Provides granular detail for time-based cohorting or analyzing initial user activity.
type: timestamp
searchable: true
- name: country
description: >
The country where the customer is located, typically derived from registration
or geo-IP lookup. Often stored as ISO 3166-1 alpha-2 code (e.g., 'US', 'GB'). Used for
geographical segmentation and analysis.
type: string
metrics:
- name: lifetime_value
description: >
The total cumulative revenue generated from this customer across all their orders.
Represents the historical monetary value of the customer. Assumes 'amount' is available from a joined 'orders' model.
expr: "SUM(orders.amount)" # Requires 'orders' relationship
- name: average_order_value_over_50
description: >
The average value of orders placed by this customer where the individual order amount
exceeded $50. Requires joining with the 'orders' model via the 'orders' relationship.
expr: "AVG(CASE WHEN orders.amount > 50 THEN orders.amount ELSE NULL END)" # Requires 'orders' relationship
relationships:
- name: orders # Link TO orders model
source_col: id # Key in customers (current model)
ref_col: customer_id # Key in orders (related model)
description: >
Links this customer to all their associated order records in the 'orders' model.

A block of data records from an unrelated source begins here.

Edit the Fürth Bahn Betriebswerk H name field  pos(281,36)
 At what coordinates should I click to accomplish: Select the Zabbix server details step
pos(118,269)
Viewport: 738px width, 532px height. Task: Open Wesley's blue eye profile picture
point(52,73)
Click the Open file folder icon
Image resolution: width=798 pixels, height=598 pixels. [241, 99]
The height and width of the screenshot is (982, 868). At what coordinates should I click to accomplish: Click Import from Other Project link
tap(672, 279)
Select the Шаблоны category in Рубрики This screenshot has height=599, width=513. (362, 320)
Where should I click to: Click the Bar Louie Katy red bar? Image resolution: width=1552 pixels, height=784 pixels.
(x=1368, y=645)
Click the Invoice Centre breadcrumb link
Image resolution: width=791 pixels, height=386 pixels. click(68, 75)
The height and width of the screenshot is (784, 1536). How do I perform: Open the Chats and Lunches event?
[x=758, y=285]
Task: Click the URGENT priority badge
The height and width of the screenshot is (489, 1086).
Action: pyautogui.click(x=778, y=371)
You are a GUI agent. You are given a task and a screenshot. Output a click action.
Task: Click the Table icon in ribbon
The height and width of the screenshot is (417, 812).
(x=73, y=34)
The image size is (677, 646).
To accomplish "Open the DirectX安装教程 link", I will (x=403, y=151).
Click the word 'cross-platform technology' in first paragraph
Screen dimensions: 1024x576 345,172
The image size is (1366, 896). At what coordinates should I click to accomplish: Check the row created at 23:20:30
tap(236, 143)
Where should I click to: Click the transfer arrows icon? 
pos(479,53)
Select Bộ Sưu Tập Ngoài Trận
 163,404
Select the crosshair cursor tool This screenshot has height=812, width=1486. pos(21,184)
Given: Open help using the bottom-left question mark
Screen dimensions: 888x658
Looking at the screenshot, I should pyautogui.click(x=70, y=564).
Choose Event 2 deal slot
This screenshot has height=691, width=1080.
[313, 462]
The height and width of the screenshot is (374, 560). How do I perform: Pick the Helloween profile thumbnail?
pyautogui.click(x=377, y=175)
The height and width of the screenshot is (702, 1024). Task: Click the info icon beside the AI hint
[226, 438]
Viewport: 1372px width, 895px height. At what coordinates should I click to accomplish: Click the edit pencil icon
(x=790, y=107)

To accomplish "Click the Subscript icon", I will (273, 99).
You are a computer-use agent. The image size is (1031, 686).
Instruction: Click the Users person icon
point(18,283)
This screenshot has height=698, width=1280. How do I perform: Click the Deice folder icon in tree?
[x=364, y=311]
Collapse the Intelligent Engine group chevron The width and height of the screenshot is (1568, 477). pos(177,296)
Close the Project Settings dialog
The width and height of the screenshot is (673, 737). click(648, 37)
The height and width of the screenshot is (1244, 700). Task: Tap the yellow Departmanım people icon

Enables analysis of purchasing history and behavior for each customer.
cardinality: one-to-many # One customer can have many orders
type: LEFT
Step 6: Deploy Your Semantic Layer
Once you’ve created and configured your semantic models, deploy them to make them available for querying:
This command:
- Validates your semantic models
- Deploys them to your Buster instance
- Makes them immediately available for querying
Step 7: Chat with Your Data
Congrats! You can now chat with your data in the Buster. You can ask ad-hoc questions, generate reports and dashboards, and more.